### What you will do
Rewrite everything from the line containing "Where should I click to: Select" down to the line containing "pos(243,32)", keeping the request lines as they are and shifting every coordinate in the answers up by 55.

Saved data entries:
+++

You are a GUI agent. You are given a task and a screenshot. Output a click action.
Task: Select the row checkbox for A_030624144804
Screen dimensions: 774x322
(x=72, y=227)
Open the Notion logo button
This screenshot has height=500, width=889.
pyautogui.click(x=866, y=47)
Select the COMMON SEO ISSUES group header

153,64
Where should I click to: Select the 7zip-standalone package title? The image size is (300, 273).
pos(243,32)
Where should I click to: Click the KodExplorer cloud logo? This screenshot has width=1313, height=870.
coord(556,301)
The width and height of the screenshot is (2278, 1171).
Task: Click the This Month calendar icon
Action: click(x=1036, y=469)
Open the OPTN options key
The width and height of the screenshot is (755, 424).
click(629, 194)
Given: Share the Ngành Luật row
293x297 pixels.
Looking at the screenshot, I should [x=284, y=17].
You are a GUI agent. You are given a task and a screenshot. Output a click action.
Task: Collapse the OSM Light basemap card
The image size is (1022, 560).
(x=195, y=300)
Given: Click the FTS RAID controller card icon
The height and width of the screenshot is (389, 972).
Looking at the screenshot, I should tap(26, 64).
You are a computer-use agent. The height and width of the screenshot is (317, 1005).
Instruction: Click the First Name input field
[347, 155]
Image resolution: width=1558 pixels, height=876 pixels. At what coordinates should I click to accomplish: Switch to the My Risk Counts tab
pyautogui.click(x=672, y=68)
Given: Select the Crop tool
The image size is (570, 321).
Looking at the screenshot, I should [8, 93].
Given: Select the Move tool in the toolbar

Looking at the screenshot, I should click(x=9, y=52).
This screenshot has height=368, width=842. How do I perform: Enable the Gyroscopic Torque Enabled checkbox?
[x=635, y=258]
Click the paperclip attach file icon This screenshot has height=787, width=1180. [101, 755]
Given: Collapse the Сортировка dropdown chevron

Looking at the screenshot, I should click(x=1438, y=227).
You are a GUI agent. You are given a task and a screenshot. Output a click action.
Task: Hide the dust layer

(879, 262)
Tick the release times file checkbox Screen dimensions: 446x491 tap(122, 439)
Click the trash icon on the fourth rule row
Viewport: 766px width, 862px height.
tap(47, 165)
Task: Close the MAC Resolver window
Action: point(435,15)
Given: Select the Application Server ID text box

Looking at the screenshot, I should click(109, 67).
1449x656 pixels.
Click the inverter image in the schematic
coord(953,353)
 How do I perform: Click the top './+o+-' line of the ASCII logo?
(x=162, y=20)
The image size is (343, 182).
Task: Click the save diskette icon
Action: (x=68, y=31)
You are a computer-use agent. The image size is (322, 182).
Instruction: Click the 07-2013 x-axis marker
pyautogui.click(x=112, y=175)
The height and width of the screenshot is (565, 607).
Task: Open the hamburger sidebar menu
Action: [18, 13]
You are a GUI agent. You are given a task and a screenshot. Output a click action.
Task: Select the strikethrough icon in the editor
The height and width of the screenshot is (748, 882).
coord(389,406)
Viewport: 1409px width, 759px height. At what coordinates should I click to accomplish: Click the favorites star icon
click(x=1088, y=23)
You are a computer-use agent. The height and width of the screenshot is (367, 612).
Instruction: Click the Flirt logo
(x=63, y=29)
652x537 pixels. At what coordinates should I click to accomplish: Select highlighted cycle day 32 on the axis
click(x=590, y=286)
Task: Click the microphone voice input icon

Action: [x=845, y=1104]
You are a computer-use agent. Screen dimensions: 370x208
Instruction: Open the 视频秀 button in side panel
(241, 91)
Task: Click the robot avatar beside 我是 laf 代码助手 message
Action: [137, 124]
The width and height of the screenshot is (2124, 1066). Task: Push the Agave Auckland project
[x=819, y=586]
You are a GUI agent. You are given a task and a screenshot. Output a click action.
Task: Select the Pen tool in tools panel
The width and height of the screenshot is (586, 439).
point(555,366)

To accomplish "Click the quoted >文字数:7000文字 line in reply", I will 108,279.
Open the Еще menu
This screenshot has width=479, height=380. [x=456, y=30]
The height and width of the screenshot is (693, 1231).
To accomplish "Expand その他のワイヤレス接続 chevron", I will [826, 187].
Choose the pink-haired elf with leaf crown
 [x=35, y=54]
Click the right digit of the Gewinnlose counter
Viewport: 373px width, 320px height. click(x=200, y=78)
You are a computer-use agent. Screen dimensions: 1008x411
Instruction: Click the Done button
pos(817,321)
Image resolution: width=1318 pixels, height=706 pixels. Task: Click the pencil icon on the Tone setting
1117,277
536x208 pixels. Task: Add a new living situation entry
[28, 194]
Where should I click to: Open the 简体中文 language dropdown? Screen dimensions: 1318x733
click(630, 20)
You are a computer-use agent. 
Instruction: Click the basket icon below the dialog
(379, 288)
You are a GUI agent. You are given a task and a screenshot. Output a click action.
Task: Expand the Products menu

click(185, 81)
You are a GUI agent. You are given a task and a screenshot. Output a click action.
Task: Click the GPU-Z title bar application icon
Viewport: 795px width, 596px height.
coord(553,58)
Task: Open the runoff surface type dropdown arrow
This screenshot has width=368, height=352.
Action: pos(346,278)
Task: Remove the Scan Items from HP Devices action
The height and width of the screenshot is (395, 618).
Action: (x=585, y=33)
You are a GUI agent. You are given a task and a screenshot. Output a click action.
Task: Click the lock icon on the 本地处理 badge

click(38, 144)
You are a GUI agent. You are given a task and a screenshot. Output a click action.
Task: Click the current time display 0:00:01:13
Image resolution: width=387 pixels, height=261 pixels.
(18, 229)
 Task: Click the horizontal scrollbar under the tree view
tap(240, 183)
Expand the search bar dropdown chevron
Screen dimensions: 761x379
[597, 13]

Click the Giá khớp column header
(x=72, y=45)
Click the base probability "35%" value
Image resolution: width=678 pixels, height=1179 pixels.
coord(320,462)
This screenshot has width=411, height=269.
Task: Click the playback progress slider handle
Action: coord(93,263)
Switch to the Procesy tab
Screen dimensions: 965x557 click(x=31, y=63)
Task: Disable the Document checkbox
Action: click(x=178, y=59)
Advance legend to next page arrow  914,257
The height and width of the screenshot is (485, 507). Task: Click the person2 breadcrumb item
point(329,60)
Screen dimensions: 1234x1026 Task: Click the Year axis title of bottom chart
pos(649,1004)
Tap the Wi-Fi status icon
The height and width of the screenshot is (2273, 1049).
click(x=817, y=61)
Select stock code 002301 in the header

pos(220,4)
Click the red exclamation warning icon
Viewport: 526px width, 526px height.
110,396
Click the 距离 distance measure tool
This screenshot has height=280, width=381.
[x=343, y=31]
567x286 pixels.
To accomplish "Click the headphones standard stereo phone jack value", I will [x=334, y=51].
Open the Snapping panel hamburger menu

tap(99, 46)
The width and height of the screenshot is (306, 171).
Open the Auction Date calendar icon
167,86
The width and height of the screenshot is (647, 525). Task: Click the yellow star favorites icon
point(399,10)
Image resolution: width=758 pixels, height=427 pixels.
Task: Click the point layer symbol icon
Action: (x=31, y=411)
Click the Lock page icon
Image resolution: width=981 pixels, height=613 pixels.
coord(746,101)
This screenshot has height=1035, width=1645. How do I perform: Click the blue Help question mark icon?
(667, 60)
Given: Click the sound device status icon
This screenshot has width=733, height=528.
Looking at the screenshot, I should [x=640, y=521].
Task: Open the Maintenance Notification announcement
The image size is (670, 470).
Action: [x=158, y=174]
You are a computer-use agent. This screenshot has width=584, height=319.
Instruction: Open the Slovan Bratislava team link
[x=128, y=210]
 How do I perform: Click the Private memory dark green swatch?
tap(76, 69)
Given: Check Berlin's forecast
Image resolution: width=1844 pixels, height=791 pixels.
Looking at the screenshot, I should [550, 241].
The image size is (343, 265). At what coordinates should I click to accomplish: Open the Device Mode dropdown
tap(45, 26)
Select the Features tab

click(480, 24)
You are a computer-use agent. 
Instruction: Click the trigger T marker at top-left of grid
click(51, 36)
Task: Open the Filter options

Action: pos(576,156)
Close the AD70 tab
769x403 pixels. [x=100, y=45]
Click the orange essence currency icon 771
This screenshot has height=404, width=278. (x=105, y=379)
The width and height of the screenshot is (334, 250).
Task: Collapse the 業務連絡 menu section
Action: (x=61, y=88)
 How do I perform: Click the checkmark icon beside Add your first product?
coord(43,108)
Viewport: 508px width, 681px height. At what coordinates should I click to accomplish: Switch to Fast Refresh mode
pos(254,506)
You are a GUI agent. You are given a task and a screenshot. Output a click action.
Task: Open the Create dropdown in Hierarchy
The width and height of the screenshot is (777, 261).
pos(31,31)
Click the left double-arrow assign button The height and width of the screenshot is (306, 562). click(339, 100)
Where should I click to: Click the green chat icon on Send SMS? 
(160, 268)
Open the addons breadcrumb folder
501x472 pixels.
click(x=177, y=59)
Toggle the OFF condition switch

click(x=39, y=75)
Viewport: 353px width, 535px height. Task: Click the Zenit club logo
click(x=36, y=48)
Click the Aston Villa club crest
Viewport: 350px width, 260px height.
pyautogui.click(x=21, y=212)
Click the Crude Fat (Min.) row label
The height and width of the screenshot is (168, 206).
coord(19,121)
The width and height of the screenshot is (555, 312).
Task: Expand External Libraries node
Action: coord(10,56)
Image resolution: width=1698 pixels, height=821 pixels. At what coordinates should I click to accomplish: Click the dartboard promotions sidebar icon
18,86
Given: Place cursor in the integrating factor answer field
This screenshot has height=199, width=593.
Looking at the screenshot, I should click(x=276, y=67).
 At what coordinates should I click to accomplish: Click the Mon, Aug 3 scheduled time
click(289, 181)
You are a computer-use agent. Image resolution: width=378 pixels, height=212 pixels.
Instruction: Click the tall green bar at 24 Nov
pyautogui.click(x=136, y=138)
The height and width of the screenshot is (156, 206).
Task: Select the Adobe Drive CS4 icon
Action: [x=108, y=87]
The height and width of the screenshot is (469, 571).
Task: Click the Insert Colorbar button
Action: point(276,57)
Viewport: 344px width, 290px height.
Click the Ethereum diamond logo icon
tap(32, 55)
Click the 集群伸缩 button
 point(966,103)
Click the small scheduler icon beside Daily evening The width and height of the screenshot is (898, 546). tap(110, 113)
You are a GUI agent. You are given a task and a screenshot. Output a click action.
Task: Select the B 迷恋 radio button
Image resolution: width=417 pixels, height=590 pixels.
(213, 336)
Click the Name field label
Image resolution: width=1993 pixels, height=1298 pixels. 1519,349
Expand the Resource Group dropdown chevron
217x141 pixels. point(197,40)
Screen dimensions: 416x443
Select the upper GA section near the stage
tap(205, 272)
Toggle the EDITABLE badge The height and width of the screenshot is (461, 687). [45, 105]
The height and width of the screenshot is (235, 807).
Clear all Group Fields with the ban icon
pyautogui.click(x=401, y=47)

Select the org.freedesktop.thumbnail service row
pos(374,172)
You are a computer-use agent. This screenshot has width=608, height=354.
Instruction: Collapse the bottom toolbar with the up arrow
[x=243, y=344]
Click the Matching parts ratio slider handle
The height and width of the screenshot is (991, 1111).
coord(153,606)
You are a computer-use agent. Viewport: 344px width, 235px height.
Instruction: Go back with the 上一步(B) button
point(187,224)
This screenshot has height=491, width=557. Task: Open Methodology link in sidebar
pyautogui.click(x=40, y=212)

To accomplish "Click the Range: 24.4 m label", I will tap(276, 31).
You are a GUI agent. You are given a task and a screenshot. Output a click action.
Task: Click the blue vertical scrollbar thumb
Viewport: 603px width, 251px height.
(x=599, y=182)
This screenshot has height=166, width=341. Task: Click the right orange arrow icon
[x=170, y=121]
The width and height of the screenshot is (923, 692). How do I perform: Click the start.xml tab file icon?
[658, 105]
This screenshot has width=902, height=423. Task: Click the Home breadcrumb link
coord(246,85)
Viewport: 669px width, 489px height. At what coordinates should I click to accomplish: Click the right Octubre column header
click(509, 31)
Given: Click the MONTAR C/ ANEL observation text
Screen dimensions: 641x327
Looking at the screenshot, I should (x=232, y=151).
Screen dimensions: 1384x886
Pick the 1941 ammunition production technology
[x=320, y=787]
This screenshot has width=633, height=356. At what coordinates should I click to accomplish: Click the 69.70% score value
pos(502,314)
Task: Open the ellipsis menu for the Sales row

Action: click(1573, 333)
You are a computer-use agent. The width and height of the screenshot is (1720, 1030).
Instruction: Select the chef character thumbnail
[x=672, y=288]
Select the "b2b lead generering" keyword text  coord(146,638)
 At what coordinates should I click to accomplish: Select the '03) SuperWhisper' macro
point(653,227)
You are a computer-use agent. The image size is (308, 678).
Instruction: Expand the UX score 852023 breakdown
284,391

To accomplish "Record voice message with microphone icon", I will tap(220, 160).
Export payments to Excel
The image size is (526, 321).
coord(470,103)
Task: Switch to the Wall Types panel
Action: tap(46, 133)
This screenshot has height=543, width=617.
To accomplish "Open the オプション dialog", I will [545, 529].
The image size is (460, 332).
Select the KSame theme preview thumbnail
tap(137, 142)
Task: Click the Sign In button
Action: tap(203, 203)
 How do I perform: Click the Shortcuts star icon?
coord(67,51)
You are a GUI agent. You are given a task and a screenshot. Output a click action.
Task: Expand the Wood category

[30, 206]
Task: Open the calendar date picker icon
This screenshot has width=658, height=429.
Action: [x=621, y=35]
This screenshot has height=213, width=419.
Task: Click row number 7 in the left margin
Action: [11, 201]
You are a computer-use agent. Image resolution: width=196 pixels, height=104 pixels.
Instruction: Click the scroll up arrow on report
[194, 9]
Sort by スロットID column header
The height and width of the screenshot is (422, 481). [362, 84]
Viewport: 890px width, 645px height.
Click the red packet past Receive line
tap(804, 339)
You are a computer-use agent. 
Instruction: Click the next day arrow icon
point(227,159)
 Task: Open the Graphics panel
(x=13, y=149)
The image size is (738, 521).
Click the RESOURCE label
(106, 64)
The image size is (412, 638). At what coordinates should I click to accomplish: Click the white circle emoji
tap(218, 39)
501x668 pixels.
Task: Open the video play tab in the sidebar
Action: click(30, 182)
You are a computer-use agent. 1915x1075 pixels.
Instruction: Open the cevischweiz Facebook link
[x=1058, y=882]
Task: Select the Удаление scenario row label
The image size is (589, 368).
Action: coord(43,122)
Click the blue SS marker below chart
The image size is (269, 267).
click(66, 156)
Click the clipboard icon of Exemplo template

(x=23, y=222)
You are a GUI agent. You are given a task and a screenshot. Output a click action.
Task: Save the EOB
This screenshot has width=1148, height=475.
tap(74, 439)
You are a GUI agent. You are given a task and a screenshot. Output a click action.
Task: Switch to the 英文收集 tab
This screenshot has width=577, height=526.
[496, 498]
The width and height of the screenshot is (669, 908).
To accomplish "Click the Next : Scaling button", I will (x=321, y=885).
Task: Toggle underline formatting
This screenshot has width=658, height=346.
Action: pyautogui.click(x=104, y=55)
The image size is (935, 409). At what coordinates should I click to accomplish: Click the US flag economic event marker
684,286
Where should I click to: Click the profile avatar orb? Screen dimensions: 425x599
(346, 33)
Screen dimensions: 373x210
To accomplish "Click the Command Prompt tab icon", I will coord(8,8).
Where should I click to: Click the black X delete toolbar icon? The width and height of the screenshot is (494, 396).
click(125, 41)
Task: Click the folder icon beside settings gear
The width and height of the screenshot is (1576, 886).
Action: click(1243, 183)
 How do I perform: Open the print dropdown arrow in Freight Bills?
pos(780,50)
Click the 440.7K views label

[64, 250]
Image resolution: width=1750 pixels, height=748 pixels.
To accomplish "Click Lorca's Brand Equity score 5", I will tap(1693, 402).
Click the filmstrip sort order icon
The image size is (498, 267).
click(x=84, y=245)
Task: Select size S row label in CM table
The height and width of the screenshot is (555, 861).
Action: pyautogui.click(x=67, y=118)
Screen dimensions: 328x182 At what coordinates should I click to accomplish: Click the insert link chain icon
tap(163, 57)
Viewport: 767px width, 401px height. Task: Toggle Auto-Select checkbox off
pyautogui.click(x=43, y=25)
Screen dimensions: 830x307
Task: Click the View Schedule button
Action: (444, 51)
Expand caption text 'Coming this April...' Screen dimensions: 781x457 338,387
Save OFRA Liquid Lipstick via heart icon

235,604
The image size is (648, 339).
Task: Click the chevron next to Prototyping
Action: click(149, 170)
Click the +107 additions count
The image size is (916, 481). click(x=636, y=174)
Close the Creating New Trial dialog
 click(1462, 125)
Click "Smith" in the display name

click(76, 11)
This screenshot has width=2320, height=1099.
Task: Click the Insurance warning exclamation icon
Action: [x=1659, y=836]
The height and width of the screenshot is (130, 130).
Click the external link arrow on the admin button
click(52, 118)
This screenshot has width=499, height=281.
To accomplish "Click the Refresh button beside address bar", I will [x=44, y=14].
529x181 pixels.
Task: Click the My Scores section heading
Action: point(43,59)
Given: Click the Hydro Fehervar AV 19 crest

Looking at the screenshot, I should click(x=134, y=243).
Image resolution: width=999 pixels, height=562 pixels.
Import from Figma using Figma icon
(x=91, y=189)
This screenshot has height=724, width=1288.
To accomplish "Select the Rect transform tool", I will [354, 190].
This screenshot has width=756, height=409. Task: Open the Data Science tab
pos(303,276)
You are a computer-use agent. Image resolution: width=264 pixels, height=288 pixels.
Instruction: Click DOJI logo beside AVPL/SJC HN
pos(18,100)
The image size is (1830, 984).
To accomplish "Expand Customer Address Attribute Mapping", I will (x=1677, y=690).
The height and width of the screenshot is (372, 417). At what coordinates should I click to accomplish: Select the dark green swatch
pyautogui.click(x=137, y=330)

+++

### The result
Where should I click to: Select the 7zip-standalone package title? The image size is (300, 273).
pos(298,87)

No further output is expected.